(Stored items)
————
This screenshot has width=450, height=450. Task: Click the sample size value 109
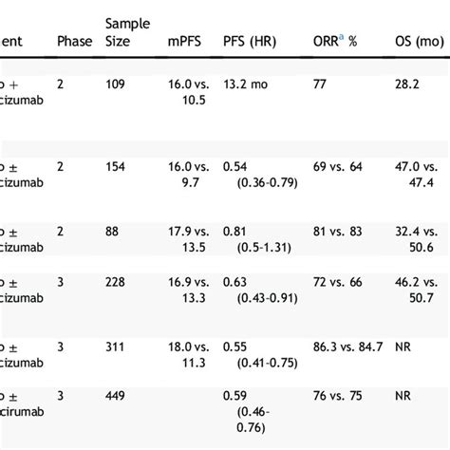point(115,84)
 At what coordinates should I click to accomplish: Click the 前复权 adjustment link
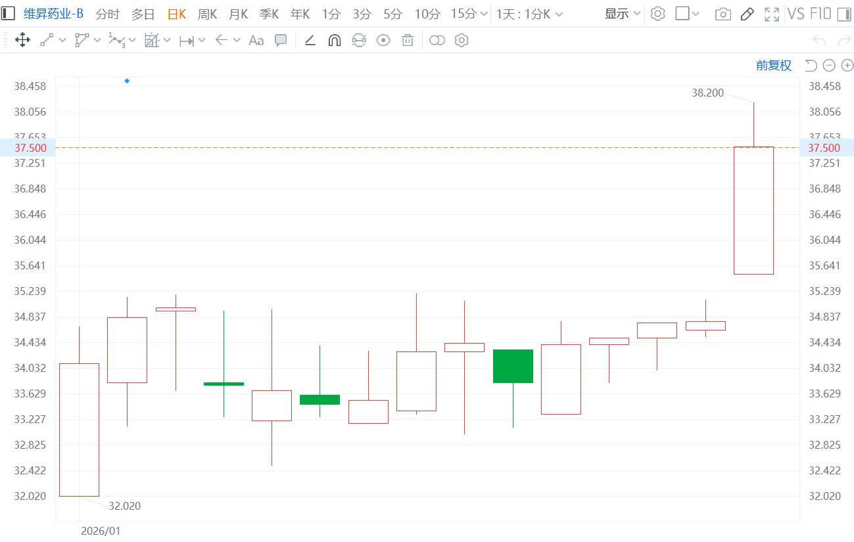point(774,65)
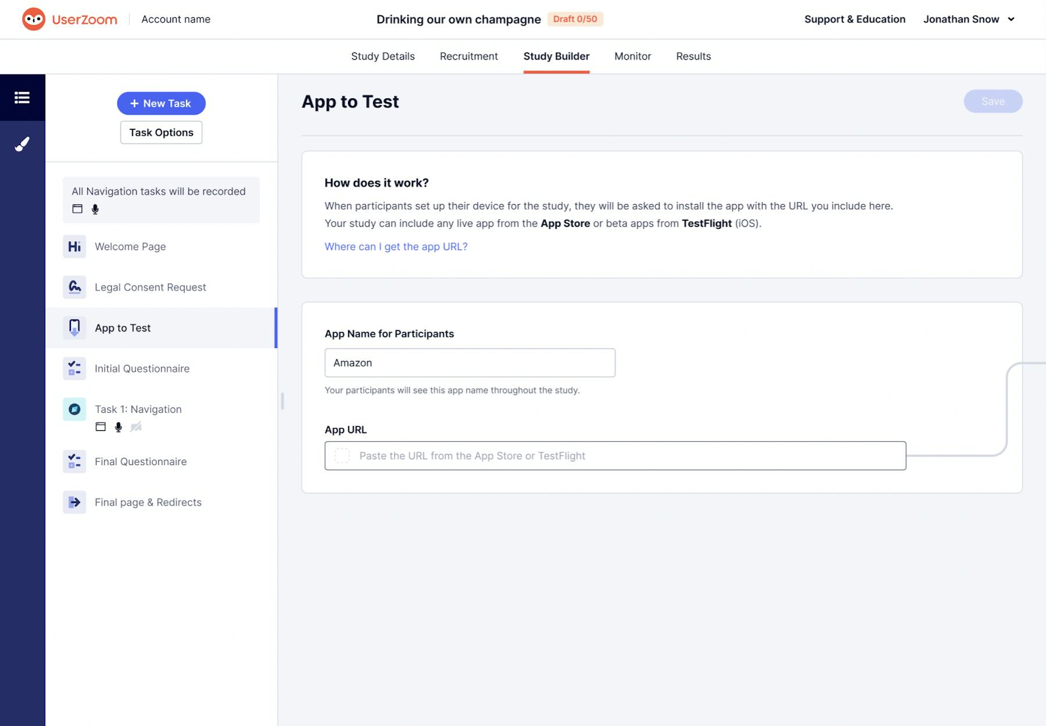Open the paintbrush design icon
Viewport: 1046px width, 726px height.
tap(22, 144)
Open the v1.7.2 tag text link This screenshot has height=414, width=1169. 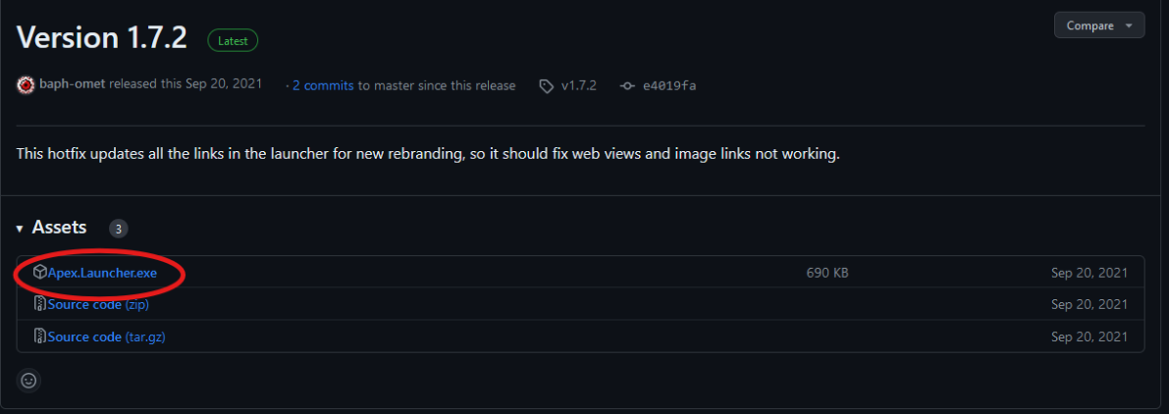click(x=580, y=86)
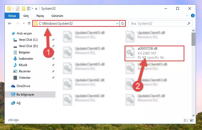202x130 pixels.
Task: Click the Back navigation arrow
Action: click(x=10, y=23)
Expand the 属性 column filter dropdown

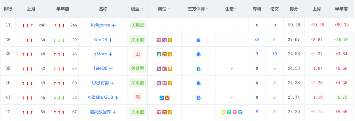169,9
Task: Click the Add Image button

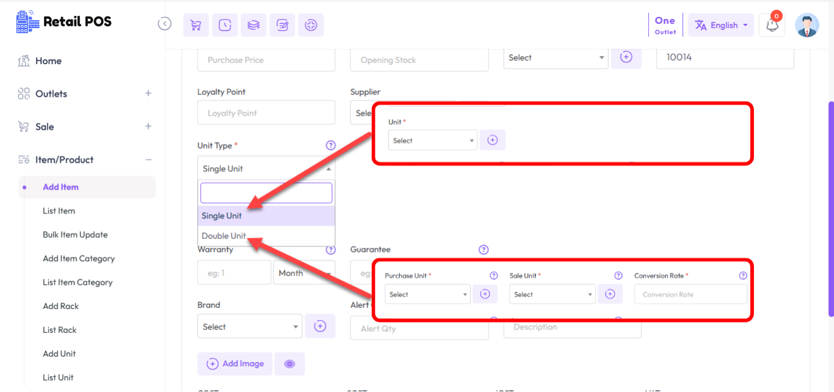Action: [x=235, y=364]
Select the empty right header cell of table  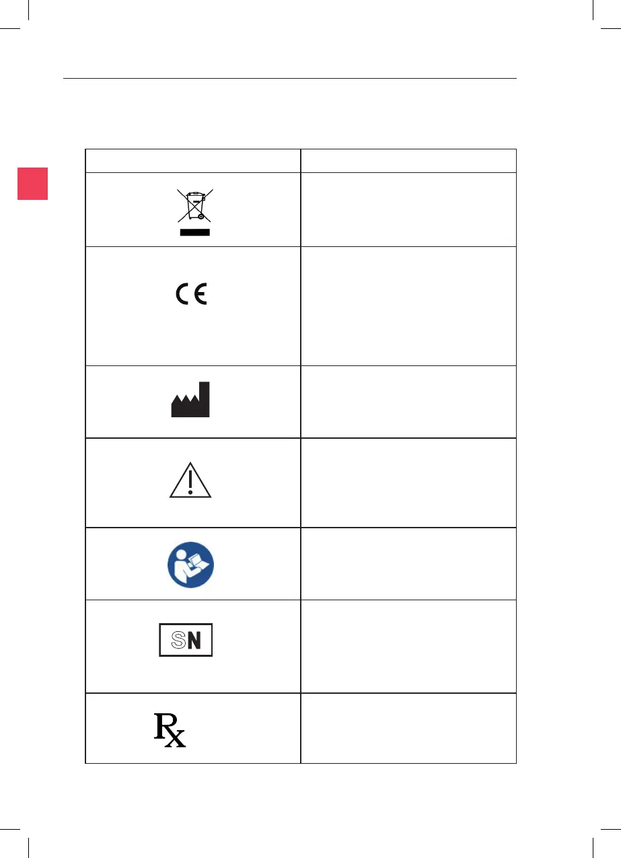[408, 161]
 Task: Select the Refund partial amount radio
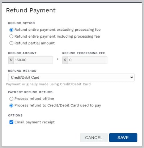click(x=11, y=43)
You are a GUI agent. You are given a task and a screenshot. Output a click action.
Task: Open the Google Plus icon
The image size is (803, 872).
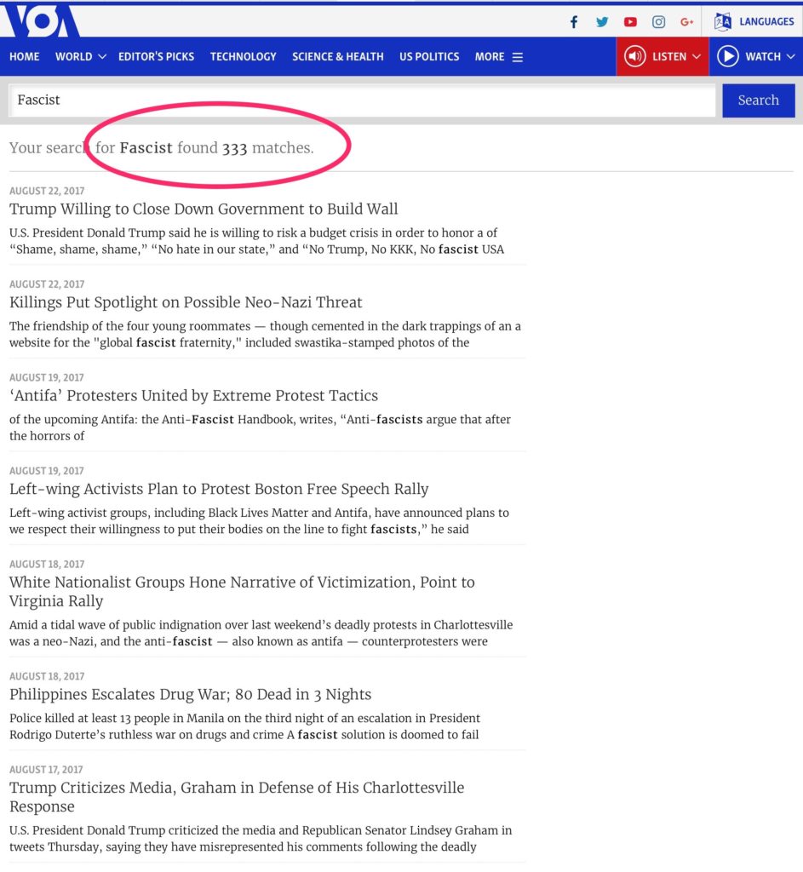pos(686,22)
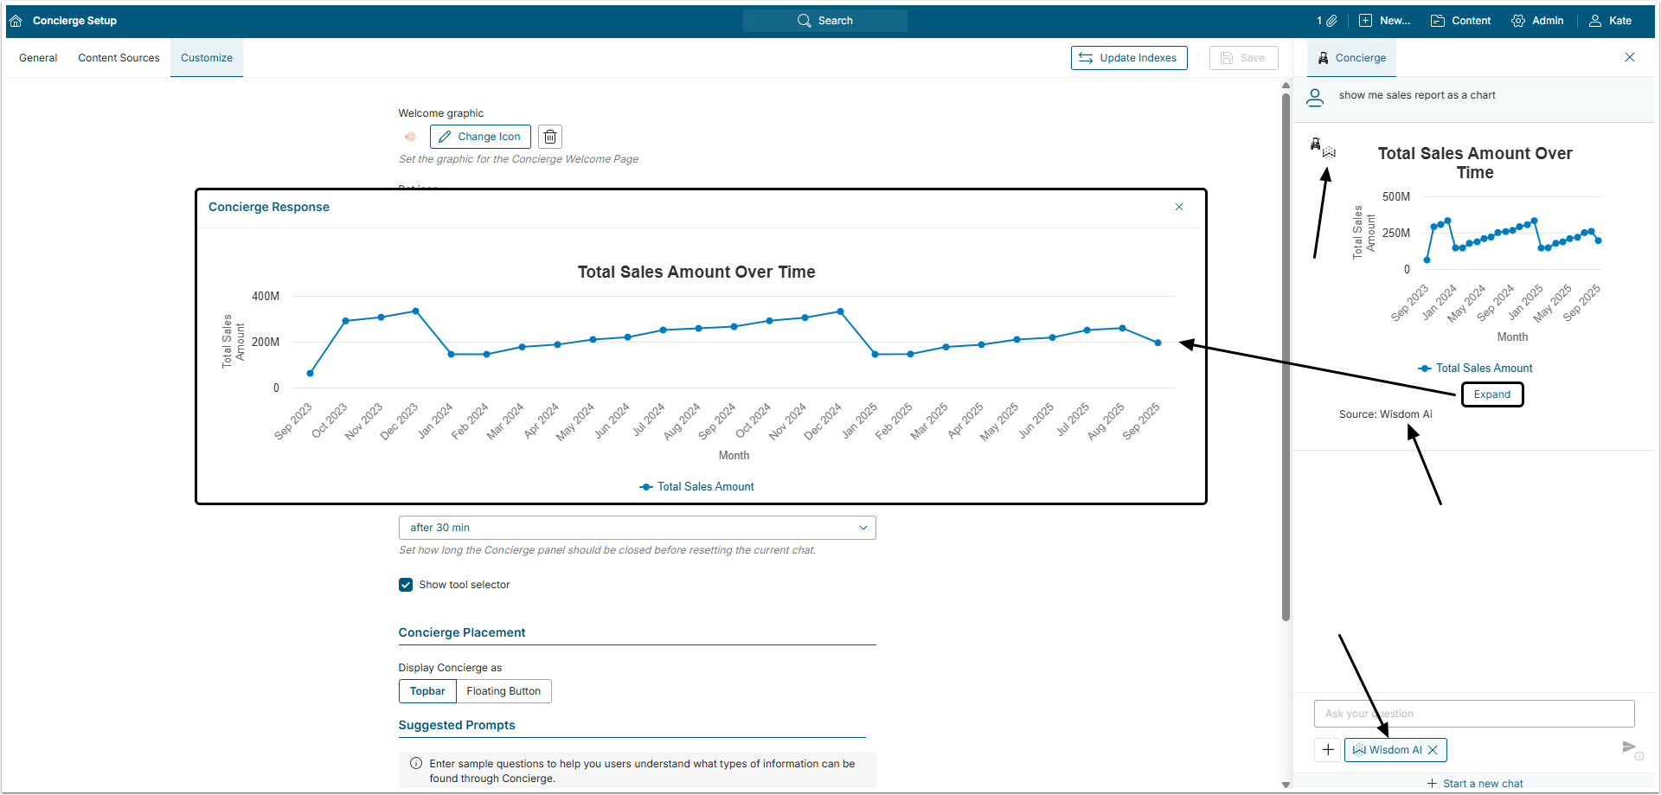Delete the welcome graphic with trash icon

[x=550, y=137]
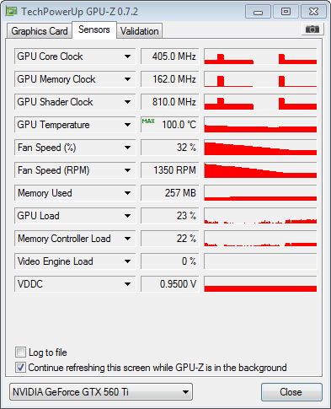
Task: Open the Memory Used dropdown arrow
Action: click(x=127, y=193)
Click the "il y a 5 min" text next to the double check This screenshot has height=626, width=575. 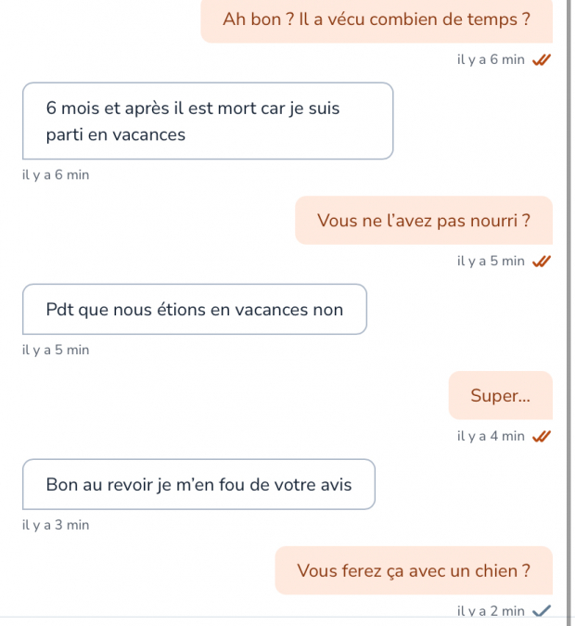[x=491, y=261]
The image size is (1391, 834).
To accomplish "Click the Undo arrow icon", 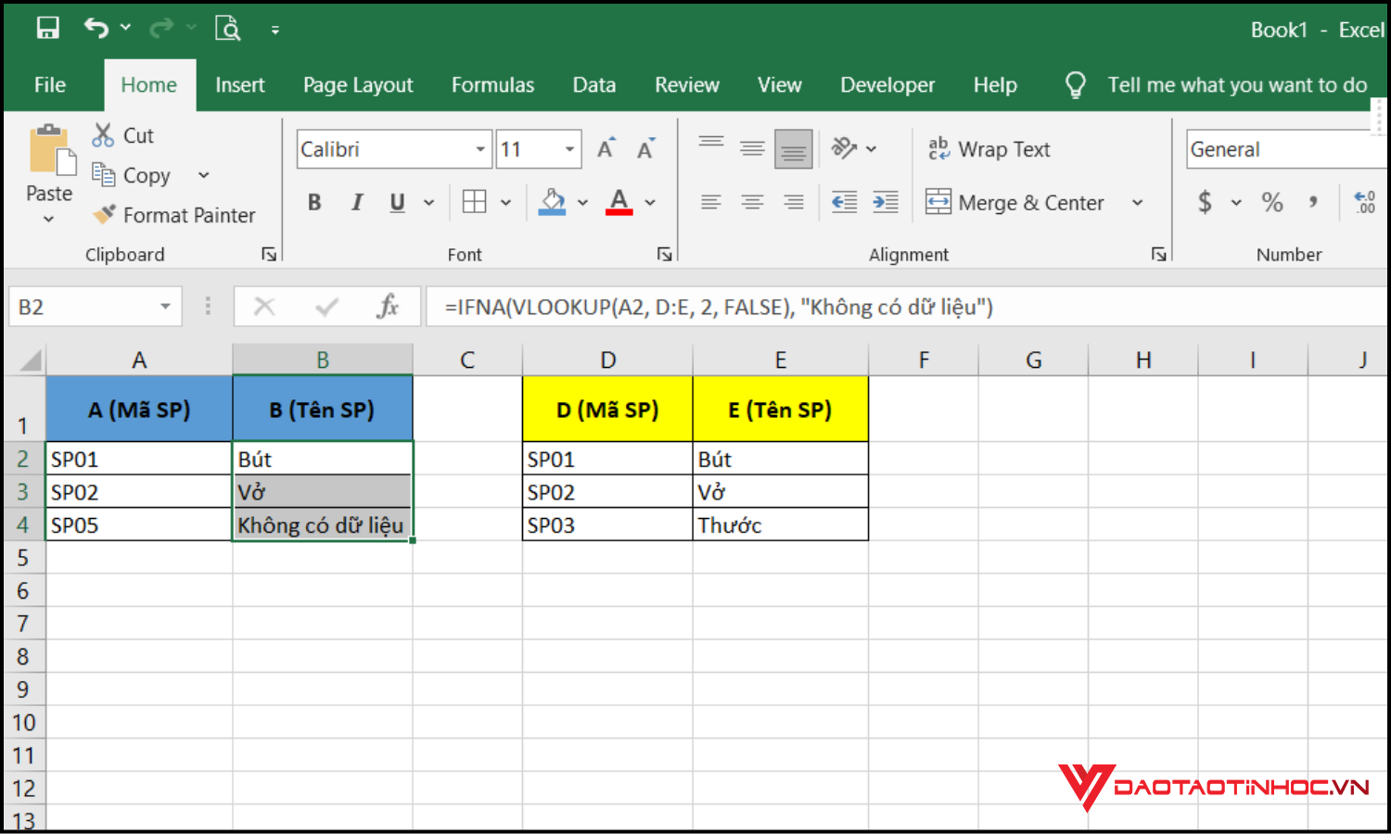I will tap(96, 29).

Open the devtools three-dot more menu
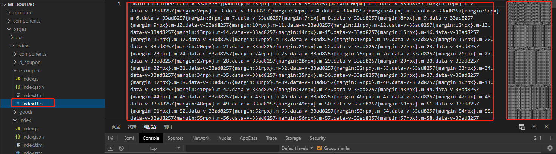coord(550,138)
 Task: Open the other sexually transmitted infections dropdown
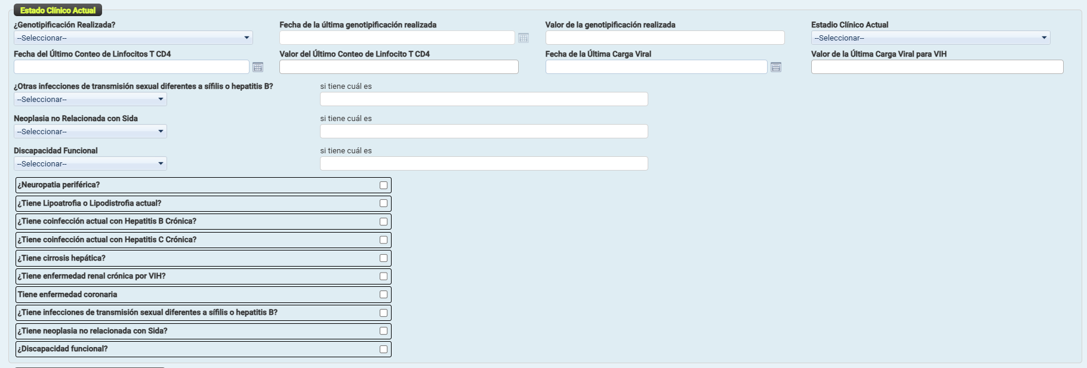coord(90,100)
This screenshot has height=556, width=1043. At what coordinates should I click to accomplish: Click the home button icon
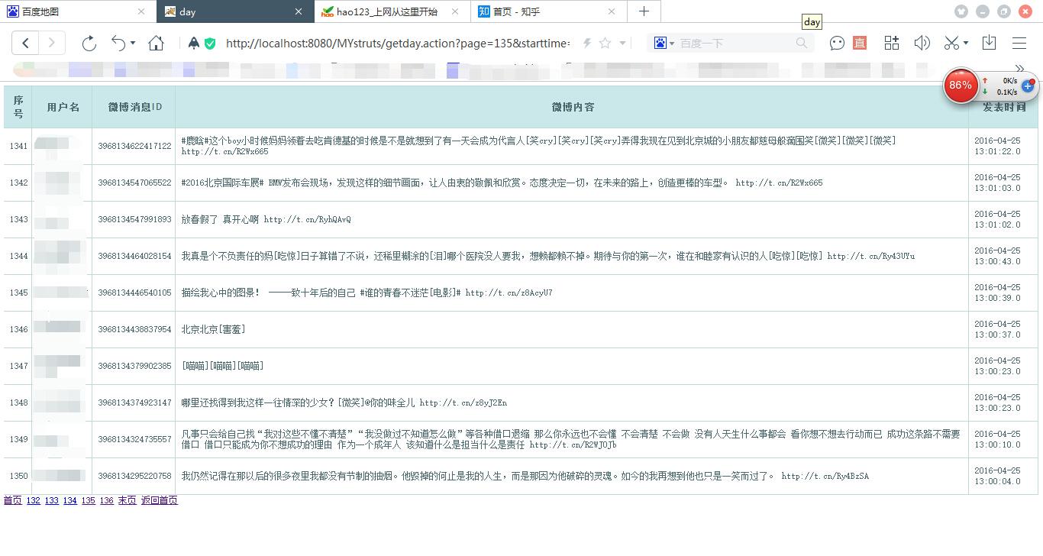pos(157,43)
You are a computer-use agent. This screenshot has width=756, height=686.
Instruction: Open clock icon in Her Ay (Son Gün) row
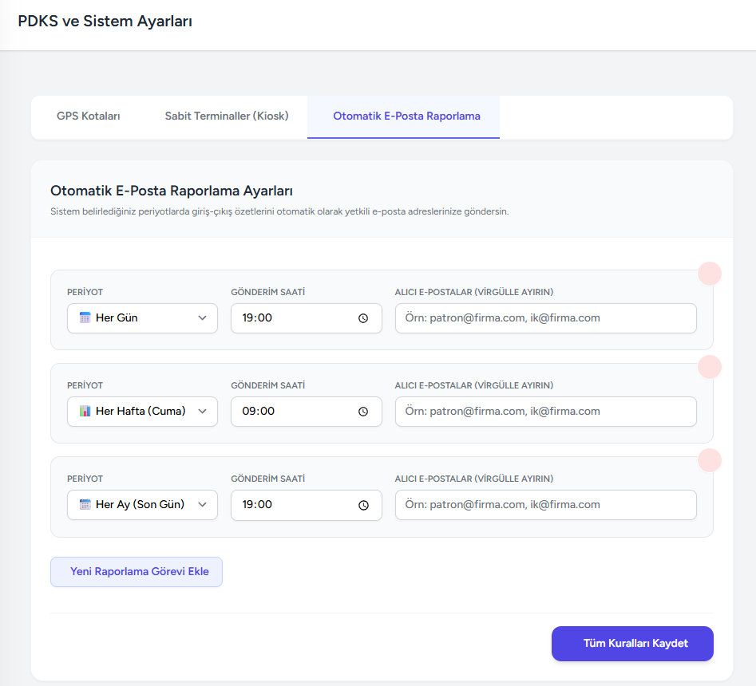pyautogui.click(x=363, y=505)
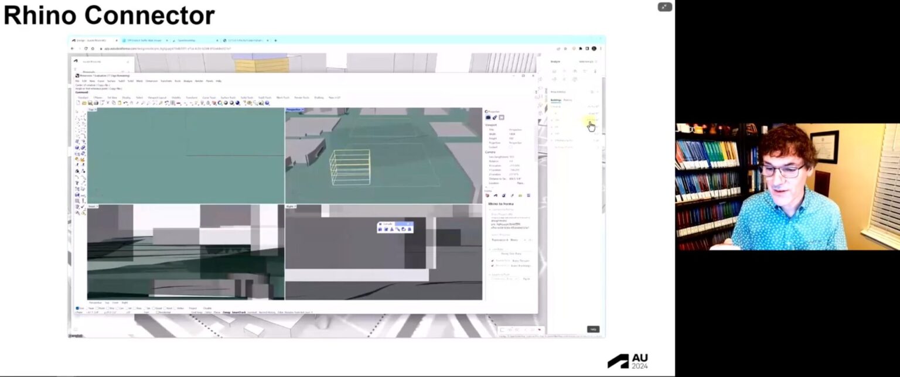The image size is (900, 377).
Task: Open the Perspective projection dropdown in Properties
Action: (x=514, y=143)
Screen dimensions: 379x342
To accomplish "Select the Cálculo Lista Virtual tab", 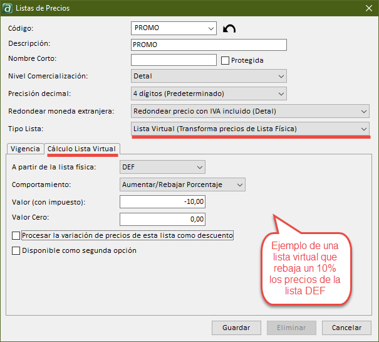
————
Using the records above, report each line that contains the word "agent" by copying it.

You are a GUI agent. You are given a task and a screenshot. Output a click action.
You are a computer-use agent. This screenshot has width=756, height=686.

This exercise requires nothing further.